I'm looking for a set of tires and already post about it but, came across this matter of TPI (threads per inch) can someone explain to me this issue? the higher the number the better tire? for example Vittoria Open Corsa has 320 TPI, while Michelin Pro Race 3 and Hutchinson Fusion 3 both has 127 TPI. My current tires are Mavic Ksyion K10 they have 290 TPI. When you're looking for replacement is this something you look up to? does that number define if it's a better tire? can someone explain this to me please?


----------



## Hank Stamper (Sep 9, 2009)

Generally high TPI tires are more subtle reeling, smoother and faster.
They are also more prone to flats and wear.
So it depends what you're definition of better is. For someone looking for a tire to race on nice roads yes they are generally better. To take some what of a beating, they are generally worse.

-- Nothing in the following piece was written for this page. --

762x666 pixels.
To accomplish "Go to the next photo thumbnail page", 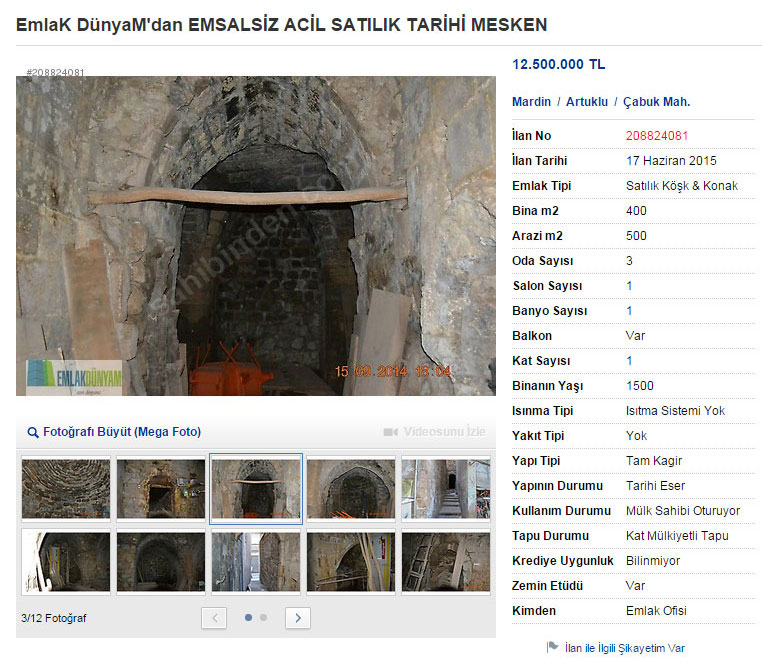I will point(297,618).
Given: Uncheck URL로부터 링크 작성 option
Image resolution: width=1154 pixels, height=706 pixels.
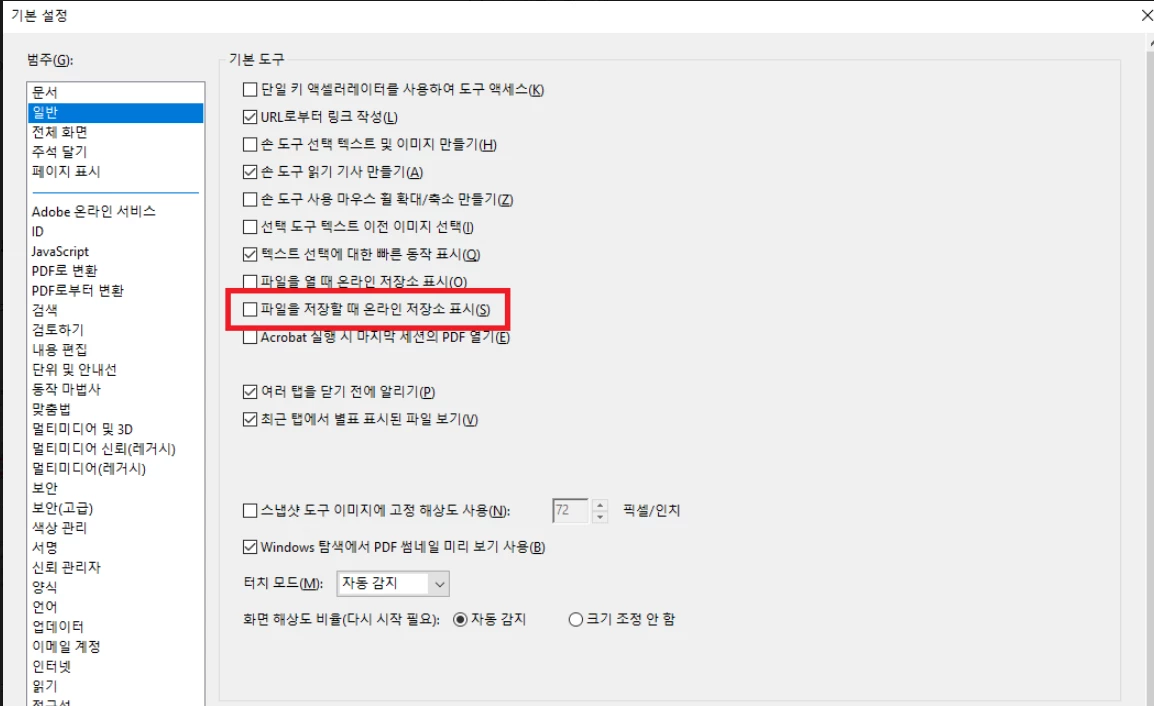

Different companies measure TPI different ways and it's not the only factor so the above info only applies as a general rule of thumb.


----------



## Kerry Irons (Feb 25, 2002)

*TPI search*



lockwood1 said:


> I'm looking for a set of tires and already post about it but, came across this matter of TPI (threads per inch) can someone explain to me this issue? the higher the number the better tire? for example Vittoria Open Corsa has 320 TPI, while Michelin Pro Race 3 and Hutchinson Fusion 3 both has 127 TPI. My current tires are Mavic Ksyion K10 they have 290 TPI. When you're looking for replacement is this something you look up to? does that number define if it's a better tire? can someone explain this to me please?


This has been discussed at length recently, so do a search. Beyond that, TPI is a secondary effect and just one element of many in evaluating a tire. And as Hank noted, different companies count differently. Among all the factors there are others that are better guides to tire performance, and "performance" means different things to different people.


----------